(MATERIAL PROVIDED begins)

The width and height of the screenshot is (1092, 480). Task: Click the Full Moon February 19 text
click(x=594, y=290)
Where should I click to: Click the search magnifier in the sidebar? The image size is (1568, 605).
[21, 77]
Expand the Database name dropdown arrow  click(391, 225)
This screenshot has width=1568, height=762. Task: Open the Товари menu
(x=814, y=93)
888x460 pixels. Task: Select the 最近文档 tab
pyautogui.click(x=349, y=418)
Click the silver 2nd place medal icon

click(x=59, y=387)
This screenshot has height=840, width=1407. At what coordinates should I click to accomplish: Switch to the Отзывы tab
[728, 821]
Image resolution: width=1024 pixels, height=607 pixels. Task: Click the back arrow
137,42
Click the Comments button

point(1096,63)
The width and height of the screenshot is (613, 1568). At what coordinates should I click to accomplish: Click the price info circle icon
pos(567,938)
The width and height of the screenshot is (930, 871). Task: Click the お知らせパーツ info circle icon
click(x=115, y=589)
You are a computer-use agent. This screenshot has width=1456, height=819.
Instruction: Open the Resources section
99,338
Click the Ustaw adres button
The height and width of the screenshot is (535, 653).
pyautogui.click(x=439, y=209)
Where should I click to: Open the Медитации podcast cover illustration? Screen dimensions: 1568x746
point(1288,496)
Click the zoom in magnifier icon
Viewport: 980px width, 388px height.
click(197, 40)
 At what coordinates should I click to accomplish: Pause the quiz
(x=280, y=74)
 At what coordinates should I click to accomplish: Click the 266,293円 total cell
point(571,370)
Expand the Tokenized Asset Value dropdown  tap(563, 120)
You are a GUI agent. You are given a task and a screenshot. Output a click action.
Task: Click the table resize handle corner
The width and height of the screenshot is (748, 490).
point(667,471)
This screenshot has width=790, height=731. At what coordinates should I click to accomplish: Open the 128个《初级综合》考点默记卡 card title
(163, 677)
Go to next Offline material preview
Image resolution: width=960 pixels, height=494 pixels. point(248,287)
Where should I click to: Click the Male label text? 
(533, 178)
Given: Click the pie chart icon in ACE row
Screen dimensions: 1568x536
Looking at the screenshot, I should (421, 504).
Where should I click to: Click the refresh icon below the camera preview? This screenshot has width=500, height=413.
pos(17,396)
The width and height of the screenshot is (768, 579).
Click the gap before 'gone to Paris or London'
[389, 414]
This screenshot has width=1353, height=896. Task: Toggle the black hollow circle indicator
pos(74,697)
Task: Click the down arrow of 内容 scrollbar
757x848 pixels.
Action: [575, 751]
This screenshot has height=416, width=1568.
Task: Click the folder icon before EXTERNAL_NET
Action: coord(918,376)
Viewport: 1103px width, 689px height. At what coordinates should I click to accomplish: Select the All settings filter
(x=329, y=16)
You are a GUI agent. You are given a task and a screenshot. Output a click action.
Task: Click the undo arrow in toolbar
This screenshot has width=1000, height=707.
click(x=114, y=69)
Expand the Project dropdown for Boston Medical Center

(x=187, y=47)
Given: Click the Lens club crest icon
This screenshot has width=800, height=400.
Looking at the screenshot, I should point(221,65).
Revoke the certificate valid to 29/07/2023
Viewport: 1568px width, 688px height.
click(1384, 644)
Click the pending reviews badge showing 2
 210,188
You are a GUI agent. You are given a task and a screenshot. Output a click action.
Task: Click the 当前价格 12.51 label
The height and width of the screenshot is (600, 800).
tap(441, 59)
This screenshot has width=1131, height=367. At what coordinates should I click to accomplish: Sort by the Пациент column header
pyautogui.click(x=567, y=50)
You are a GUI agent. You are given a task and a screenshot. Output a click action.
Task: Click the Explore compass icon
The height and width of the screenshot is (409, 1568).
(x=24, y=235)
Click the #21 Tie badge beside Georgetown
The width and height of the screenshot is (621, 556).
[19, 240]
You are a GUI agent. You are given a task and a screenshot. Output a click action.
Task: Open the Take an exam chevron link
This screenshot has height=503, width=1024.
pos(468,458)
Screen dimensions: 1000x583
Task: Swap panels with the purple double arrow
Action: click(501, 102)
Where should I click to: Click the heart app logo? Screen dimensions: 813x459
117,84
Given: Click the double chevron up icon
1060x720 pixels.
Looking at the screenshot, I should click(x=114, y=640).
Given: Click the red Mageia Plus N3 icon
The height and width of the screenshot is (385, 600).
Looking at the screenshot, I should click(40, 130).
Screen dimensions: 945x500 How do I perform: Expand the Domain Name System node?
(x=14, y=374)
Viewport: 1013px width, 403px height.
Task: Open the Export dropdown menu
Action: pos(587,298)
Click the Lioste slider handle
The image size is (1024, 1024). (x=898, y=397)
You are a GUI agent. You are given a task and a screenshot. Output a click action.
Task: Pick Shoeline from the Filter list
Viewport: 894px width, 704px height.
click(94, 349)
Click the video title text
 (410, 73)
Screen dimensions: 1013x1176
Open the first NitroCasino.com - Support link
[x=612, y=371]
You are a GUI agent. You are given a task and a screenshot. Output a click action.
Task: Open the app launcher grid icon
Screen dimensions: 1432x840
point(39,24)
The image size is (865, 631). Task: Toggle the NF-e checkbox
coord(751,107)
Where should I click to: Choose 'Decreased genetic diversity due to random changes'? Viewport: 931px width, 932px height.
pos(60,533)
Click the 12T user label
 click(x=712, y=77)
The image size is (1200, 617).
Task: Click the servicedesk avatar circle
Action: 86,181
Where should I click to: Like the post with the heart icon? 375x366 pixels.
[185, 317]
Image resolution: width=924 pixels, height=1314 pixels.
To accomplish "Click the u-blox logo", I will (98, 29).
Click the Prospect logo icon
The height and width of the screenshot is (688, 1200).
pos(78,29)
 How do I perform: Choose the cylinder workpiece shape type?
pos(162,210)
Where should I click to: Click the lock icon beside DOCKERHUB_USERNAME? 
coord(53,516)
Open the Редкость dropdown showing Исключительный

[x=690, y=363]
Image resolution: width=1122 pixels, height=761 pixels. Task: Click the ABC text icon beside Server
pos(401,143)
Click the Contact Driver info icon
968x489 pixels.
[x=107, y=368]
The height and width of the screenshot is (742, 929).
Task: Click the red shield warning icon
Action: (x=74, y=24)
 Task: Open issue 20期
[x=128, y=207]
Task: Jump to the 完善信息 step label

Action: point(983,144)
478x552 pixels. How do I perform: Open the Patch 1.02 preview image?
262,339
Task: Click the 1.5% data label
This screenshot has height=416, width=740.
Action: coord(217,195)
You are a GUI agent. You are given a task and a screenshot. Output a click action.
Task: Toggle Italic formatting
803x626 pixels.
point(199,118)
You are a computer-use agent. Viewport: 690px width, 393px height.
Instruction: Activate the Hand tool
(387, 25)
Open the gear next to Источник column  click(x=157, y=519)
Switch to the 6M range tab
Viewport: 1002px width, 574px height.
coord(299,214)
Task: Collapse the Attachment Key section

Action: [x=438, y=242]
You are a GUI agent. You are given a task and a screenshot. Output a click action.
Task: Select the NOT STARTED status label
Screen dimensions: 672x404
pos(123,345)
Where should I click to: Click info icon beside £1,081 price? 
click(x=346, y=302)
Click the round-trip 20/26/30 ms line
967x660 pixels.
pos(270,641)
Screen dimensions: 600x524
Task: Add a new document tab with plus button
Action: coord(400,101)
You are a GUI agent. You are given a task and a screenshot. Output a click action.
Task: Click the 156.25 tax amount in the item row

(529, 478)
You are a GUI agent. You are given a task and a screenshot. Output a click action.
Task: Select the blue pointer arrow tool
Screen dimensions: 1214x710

(MATERIAL PROVIDED ends)

- [TASK TO COMPLETE]
Report the lines above that contain "computer".

- [RESULT]
You are a computer-use agent. This screenshot has width=1456, height=819.
You are a computer-use agent. Viewport: 690px width, 393px height.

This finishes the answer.